Zwei Portugiesen: Azamor aus dem Alentejo


Portugal, Land am Rande Europas. Leider viel zu kurz und schon einige Jahre her - eine Reise nach Lissabon. Unvergessliche Stadt, in der sich der Horizont nach Westen weitet, atlantische Stadt mit tiefer offener Seele. Seitdem mag ich sehr gerne Portugiesen im Glas, Weinvorlieben sind immer "gefühlig" by the way...
Portugal, natürlich auch ein Land mit eigenständiger Weinkultur. Die ist keineswegs nur ein Anhängsel des großen iberischen Bruders im Osten, sondern entwickelt nach langen Jahren der Abgeschiedenheit eigene Dynamik. So auch hier. Azamor im Alentejo ist mit 60.000 Flaschen p.A. ein mittelgroßer Betrieb, die Rebstöcke sind noch jung (gepflanzt 2001), beschäftigt wird ein australischer Önologe und man bemustert freundlicherweise auch deutsche Weinblogger mit seinen Erzeugnissen. So soll es sein...

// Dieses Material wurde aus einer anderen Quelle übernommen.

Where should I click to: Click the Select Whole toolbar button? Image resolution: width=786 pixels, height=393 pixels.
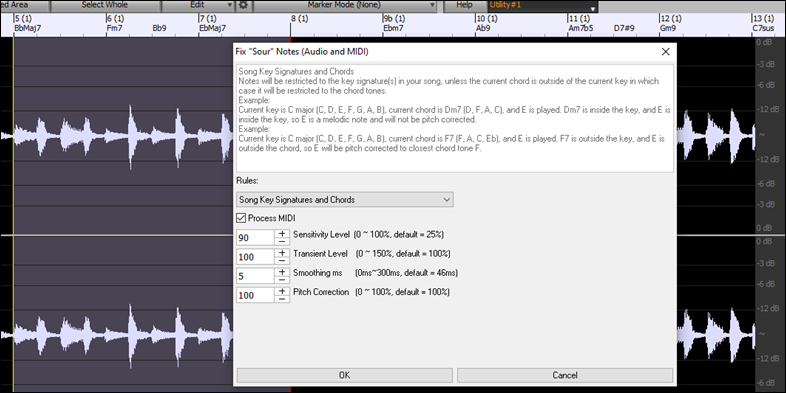pyautogui.click(x=105, y=5)
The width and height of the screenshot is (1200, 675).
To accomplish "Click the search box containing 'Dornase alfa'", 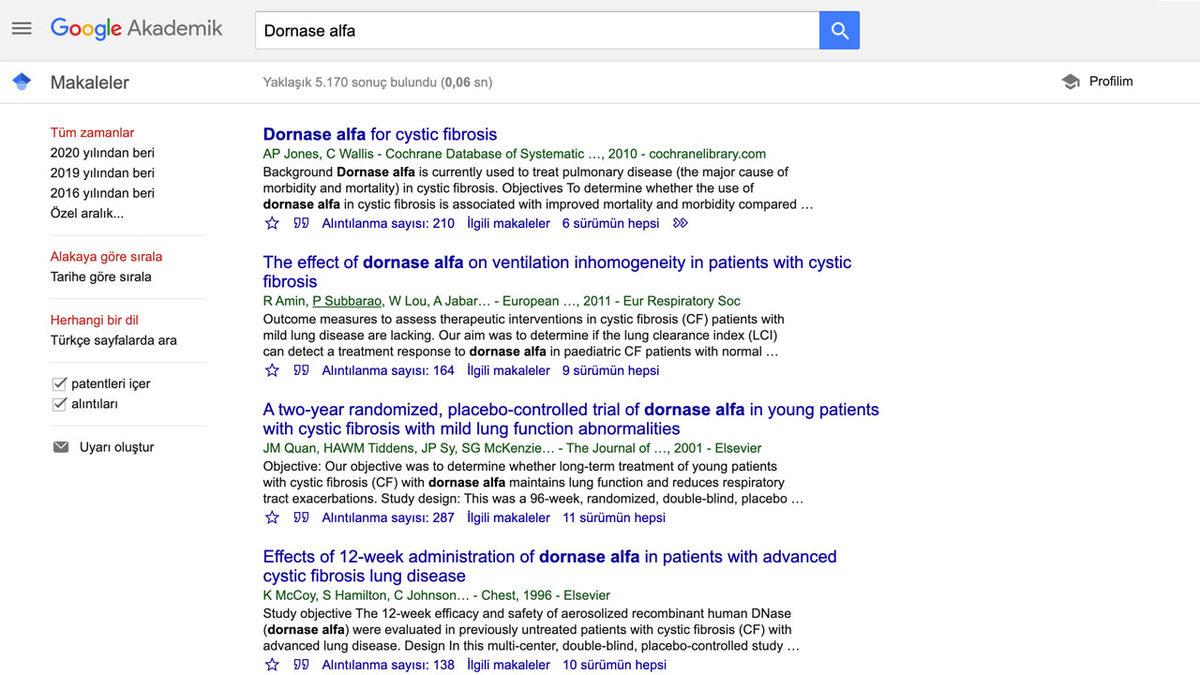I will pyautogui.click(x=537, y=30).
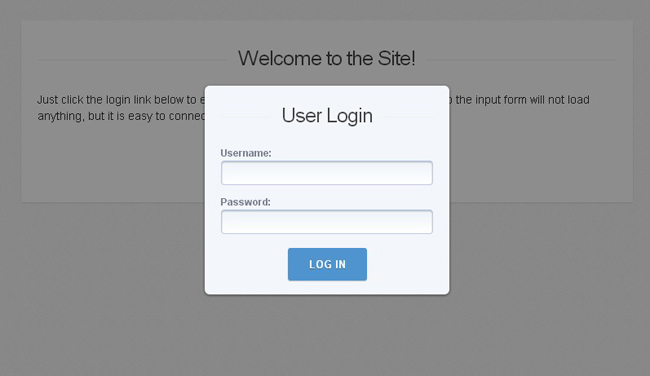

  • Azamor 2008 (Syrah, Touriga Franca, Merlot, Alicante Bouschet, Trincadeira, Touriga Nacional, Petit Verdot  14,5% / 10€) Der "kleine" Azamor, ein ganzer Strauß an Rebsorten ist drin. In der Nase schön voll, ein beerendralles Früchtchen, intensiv-saftige Noten. Freunde eines guten Einsteigerzinfandel kommen hier auf ihre Kosten. Schöne Reifesüße, etwas Vanille, modern aber nicht aufgespritzt-marmeladig wirkend, eher der trinkig - süffige Stil. Am Gaumen trotz hohem Alkoholgehalt angenehm. Hielt sich gut über drei Tage. Gutes PLV.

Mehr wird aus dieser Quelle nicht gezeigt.